In 1973, Jacqueline Novogratz is 12 and living in Alexandria, Virginia. As a gift, her uncle Ed gives her a blue wool sweater with an African motif: two zebras at the foot of a mountain. She writes her name on the tag; it becomes her favorite sweater.

 

 
In 1976, a boy at Novogratz's high school cracks a joke about her breasts, highlighted by the tight sweater. Humiliated, she vows never to wear it again, and gives the sweater to Goodwill.

Like many articles of donated clothing from the United States, the sweater most likely travels to Mombasa, Kenya, after it is fumigated, bound in a 100-pound bale, and sold to a secondhand clothing distributor who in turn sells to local citizens across Africa.

 
Novogratz graduates from the University of Virginia in 1983 and lands a job with Chase Manhattan Bank, reviewing loans at banks in troubled economies. On a business trip to Brazil in 1985, she befriends Eduardo, a homeless boy in Rio de Janiero. But when she brings him to the hotel restaurant, the manager turns him away. Novogratz wonders, "What will it take to build a society where everyone has doors of opportunity?"

Novogratz proposes that Chase implement a loan program for low-income families as well as struggling banks. Her bosses reject the plan, so she leaves to join a nonprofit in Africa that finances small businesses. In early 1987, she travels to Kigali, Rwanda, to help establish a microfinance enterprise for poor women.

While jogging one afternoon, she spots a young boy on the road. He is wearing a familiar-looking sweater; it is made of blue wool, with zebras at the foot of a snowy mountain. She stops him, turns down his collar—and sees her name written on the tag. It's the sweater she donated 11 years earlier. The encounter convinces her that all of us are interconnected: "Our actions—and inaction—touch people every day across the globe, people we may never know and never meet."

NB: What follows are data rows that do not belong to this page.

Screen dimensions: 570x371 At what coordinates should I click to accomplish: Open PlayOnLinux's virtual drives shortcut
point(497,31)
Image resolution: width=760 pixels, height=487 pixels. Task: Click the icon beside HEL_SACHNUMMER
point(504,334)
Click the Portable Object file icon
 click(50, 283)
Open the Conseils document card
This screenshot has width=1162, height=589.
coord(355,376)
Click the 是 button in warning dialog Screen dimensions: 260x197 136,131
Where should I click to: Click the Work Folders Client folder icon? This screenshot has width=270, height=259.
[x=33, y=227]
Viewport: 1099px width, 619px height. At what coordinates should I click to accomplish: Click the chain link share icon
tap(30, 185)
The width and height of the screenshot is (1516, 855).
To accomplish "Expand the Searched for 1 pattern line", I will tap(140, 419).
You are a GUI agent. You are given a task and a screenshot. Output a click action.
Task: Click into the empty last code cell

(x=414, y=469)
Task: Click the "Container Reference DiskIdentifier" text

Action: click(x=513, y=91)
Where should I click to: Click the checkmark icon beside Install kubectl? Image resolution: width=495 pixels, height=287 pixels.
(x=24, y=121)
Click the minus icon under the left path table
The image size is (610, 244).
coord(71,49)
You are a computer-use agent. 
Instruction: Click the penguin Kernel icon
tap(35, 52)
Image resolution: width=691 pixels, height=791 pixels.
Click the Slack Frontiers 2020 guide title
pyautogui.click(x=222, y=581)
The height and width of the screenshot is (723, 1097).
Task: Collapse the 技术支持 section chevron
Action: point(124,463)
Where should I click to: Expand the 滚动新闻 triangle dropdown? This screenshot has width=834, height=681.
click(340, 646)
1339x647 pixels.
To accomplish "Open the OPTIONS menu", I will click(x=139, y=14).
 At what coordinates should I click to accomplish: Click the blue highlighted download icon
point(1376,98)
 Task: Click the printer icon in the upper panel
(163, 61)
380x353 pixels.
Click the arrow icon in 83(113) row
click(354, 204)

In 2001, her sense of purpose renewed, Novogratz founds the Acumen Fund, a nonprofit that encourages entrepreneurship as a means to combat global poverty. To date, the Acumen Fund has helped a company in India provide clean water to more than a quarter million rural residents; an agricultural products designer bring drip irrigation systems to 275,000 small farmers worldwide; and an African malaria bed-net manufacturer that employs more than 75,000 people produce 10 million lifesaving bed nets each year.

Novogratz writes about her visits to the companies she's helped finance, posting entries on the fund's website (AcumenFund.org). The entries evolve into a book about her experiences, The Blue Sweater: Bridging the Gap Between Rich and Poor in an Interconnected World, which will be published in March. She plans to donate a portion of the proceeds to the Acumen Fund. "Rather than seeing the world divided among different civilizations or classes," she writes in the prologue, "our collective future rests on embracing a vision of a single world in which we are all connected. We all play a role in the change we need to create."